IF the table is really displayed, there will be no error. Or else there will be an error. Also we can check if the application crashes or not.

So like above there are lots of user defined features. So once we set the test cases and make sure all are run, we can be satisfied that application is not crashing, all inputs are working and so on.

Now makes sense ?:slight_smile:

I'm afraid not Vinay, I want to help you not to waste your time....

The only purpose of code like :
Submit_table <- app$setInputs(Filter1 = "AAAA", Filter2 = "BBBB", Submit = "click")
is to test your application offline, that given particular inputs particular outputs will be set, and this can be a great way to quicky test an app being redeveloped for regression testing, that code changes being made, dont lead to a broken design.
This code is not suitable for any sort of realtime protection of the user experience, handling failure or reporting info to the developer in a live app. If you try to use it for incorrect purpose you will be frustrated, and you will have missed the 'correct' way to do these other kinds of tests and things that you need.

but lets ask the forum, they can teach me also if I have wrong ideas about this.

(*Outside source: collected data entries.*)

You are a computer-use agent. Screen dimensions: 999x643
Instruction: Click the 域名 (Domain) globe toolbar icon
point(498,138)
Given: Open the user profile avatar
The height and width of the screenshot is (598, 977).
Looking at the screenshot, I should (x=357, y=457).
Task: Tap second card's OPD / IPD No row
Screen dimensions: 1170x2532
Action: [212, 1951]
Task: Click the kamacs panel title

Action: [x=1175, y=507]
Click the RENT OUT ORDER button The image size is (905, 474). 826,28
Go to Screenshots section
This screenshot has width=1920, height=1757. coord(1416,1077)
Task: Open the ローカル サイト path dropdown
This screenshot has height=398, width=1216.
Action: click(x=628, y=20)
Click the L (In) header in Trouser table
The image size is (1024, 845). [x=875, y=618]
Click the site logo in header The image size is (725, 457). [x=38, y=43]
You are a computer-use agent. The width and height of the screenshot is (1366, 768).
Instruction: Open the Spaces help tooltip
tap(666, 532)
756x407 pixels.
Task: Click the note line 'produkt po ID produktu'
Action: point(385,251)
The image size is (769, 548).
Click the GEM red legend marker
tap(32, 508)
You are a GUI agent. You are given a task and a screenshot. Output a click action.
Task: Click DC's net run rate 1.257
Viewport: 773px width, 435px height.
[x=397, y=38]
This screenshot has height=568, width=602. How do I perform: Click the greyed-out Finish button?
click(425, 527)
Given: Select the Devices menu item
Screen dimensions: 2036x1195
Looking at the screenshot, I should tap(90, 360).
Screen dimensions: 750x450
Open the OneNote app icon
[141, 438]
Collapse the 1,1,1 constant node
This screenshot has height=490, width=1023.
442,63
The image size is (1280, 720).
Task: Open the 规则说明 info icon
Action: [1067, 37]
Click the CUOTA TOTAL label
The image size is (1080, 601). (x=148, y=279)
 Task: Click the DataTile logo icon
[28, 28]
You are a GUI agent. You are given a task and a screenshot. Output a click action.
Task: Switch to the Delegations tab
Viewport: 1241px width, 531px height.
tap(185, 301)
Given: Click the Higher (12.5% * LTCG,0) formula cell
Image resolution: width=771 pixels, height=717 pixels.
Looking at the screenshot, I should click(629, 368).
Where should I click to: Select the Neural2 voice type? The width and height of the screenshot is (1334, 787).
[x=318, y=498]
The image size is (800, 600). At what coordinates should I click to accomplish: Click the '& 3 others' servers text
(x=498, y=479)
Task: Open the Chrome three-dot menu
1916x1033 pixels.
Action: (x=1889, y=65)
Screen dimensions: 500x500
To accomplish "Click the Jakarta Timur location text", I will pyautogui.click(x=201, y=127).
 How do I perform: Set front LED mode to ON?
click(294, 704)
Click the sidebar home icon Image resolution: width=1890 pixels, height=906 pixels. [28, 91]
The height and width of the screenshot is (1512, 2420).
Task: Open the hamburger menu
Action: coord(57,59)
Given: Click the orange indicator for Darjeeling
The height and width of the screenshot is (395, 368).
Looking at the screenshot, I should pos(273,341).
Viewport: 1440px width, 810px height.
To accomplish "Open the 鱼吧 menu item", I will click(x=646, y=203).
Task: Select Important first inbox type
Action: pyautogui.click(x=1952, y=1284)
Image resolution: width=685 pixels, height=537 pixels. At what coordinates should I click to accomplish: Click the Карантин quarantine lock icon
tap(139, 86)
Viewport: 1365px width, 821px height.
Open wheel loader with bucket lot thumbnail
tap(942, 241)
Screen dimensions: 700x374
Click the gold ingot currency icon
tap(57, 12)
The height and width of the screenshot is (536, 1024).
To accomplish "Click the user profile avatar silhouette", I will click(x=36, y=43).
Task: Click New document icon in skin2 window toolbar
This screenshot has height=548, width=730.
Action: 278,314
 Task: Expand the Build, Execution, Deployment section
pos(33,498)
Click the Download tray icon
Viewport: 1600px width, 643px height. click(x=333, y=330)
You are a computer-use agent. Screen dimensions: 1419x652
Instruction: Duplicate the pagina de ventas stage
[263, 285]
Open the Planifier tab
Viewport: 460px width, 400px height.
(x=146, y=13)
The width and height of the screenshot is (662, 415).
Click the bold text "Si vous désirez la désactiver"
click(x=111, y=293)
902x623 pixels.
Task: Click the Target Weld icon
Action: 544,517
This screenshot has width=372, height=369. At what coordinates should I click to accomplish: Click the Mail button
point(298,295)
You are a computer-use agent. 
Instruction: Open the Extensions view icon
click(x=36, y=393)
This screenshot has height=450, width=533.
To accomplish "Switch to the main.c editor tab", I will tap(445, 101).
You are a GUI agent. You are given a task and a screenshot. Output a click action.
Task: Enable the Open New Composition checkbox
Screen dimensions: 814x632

Did you understand at least that there are other things you should think about for your app. the validate(need()) stuff? and the tryCatch stuff ?

Really thanks for the concern. But again I cannot ignore your points as well. All are worth. But yeah happy if others put there thoughts. This is something I am trying since a week. I really enjoyed doing this. But really thankful if I other put there thoughts.